I really enjoyed it, though anything which goes in-depth into the commissioning process will probably sway it for me!
If you’ve watched the Fight for Saturday Night documentary on BBC Four you’ll have heard the story about how it was pitched and using the ITV staff to do phone a friend, so it was nice to see that dramatised.
It was a little amusing how dedicated the ‘syndicate’ was in getting on the show, all the ‘have you come alone’ and the secret offices and such
Well that's annoying, there's me boggling a few pages back at the same-night repeat, only for me to completely forget it was on and be needing the repeat.
:-(
A former member
Is the syndicate stuff true?
Also - and I feel like I’ve mentioned this before - I am adamant that I read before the show began that it was originally going to be presented by Geri Halliwell. I can’t find any evidence of this though. Random I know but I’ve got it from somewhere.
Well that's annoying, there's me boggling a few pages back at the same-night repeat, only for me to completely forget it was on and be needing the repeat.
The show's record audience of 19.21 million was on 7th March 1999, which wasn't a big episode at all but happened the same night as a massive hour long episode of Coronation Street which got almost 20 million - Sharon and Ian's wedding. Everyone tuning in for that simply stuck around afterwards for Millionaire, and both episodes were the top 1 and 2 of both programmes in 1999.
Series 2 and 3 (January & March 1999) were genuinely huge though, reaching up to 17-18 million with ease. Surprisingly the highest rated episode of 2000 wasn't Judith Keppel, but the night after Peter Lee became the first £500,000 winner in the January - 15.88 million, highest rated non-soap of the year. Keppel got 14.87 million in November, just beating One Foot In The Grave's 12.84 million which it was very infamously scheduled against.
Ratings slowly fell over the 2000s along with most other programmes, but the Ingram special of Tonight got a massive 16.10 million in April 2003 - 1 million more than Martin Bashir's documentary on Michael Jackson two months earlier! Probably the last time the show was genuinely newsworthy, although there was some hype in early 2006 when on a celebrity special the million pound question was lost, only to be redone as the question was seen as unfair.
Quick question, was The Million Pound Drop, Channel 4’s version of WWTBAM?
Not really. C4 did give away a £1m jackpot before ITV did though, and also had The E-Millionaire Show which was more like Dragons Den/The Apprentice with a £1m prize for the winner - or two winners as it turned out.

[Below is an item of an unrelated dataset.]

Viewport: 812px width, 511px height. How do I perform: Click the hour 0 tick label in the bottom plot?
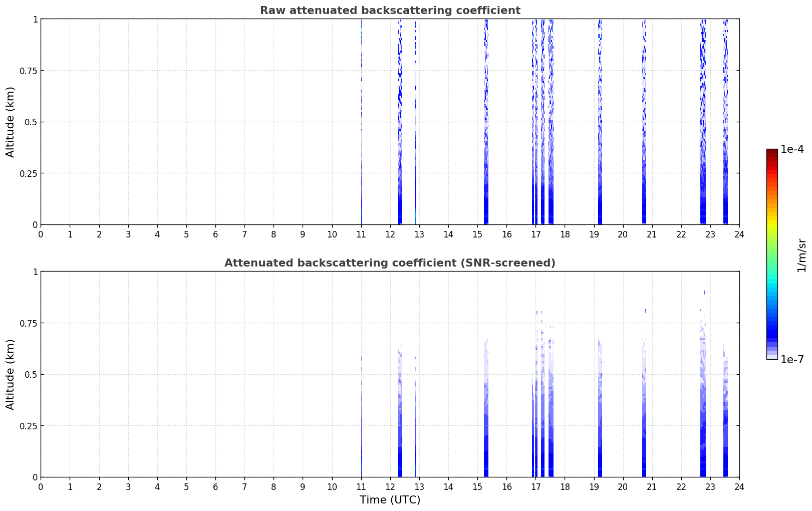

The show's record audience of 19.21 million was on 7th March 1999, which wasn't a big episode at all but happened the same night as a massive hour long episode of Coronation Street which got almost 20 million - Sharon and Ian's wedding. Everyone tuning in for that simply stuck around afterwards for Millionaire, and both episodes were the top 1 and 2 of both programmes in 1999.
Hard to remember that only 5 years before millionare premiered the old IBA/ITC limits on gameshow prizes were still in effect. I think it was around £6000 at the time they were scrapped? Certainly the 1989 series of Wheel of Fortune makes a thing about their £4000 jackpot being the biggest on British TV at the time, less than a decade before Millionaire.